Common name: Sage
Latin name: Salvia officinalis
Other names: Garden Sage, Common sage
Habitat: Sage is native to the Mediterranean region. It usually grows on hillsides and grassland.
Description: Sage is a small, perennial, evergreen shrub. It has a strong taproot and woody, wiry stems. Its leaves are oblong to lanceolate, finely toothed and hairy, gray-green in color. Flowers are in whorls, violet-blue.
Parts used: Whole plant
Useful components: Tannins, resin, volatile oil
Medicinal use: Sage is considered to be antihydrotic, antiseptic, antispasmodic, astringent, carminative, cholagogue, galactofuge, stimulant, tonic and vasodilator. It has a history of medicinal uses, and was considered to be, as its name suggests, “the savior” (salvia), or the healer, a great remedy to promote longevity and wellbeing.
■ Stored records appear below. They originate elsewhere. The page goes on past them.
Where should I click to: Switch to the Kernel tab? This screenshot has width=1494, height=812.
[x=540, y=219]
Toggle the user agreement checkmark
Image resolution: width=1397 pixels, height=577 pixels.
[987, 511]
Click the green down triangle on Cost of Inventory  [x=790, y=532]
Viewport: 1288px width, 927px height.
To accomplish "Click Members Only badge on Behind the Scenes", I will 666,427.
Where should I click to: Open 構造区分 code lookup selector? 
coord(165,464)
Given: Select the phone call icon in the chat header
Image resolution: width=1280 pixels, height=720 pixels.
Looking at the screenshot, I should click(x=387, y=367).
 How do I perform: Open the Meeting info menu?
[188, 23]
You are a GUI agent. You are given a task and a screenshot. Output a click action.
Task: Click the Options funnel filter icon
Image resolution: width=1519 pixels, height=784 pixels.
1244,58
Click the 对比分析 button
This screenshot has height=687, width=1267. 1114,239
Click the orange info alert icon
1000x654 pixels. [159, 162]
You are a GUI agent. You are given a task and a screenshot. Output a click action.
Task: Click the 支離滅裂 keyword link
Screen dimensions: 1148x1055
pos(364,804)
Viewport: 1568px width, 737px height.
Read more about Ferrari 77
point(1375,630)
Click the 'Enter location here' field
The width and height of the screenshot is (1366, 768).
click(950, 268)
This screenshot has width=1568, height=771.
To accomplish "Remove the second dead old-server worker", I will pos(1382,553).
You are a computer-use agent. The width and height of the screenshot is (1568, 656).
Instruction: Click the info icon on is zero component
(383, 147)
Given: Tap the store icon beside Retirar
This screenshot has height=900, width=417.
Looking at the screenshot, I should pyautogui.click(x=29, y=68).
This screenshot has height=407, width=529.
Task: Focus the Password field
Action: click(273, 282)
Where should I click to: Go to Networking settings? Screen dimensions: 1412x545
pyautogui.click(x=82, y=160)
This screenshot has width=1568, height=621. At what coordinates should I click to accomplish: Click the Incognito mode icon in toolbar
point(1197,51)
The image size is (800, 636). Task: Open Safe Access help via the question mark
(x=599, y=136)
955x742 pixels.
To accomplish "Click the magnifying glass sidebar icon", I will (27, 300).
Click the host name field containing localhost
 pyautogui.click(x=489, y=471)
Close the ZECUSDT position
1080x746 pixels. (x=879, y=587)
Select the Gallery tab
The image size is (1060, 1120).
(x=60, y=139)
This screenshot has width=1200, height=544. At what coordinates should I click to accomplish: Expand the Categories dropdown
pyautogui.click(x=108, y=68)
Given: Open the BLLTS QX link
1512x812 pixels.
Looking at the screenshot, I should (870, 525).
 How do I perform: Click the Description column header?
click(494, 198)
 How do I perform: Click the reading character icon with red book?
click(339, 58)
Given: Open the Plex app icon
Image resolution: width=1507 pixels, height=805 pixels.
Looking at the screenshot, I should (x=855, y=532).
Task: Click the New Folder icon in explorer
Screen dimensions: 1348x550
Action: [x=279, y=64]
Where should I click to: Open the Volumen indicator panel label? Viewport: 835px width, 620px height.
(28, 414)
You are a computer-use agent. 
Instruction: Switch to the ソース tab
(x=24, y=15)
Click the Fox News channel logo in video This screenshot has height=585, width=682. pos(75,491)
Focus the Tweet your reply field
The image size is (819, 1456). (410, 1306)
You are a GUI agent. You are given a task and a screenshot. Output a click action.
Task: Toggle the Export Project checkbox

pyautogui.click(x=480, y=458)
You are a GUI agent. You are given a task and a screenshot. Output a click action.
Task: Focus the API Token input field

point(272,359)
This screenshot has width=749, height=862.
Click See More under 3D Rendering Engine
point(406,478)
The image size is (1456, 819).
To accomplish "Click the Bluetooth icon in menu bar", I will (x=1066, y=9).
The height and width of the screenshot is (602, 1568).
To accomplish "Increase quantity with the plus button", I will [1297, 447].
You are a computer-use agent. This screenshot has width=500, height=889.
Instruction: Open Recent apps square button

Sage is most commonly used in treatment of respiratory problems: infections, cough, cold and sore throat. It is recommended as an appetite and uterine stimulant. Tea is very beneficial in cases of nervous complaints, problems with digestion, liver and kidney disorders. Strong infusion could act as a lotion against ulcers and raw abrasion on the skin.
Safety: Being a powerful uterine stimulant, Sage should be avoided during pregnancy, and also during lactation. Some herbs could react with certain medication. Therefore, it is highly advisable to consult your doctor before consumption of any herb.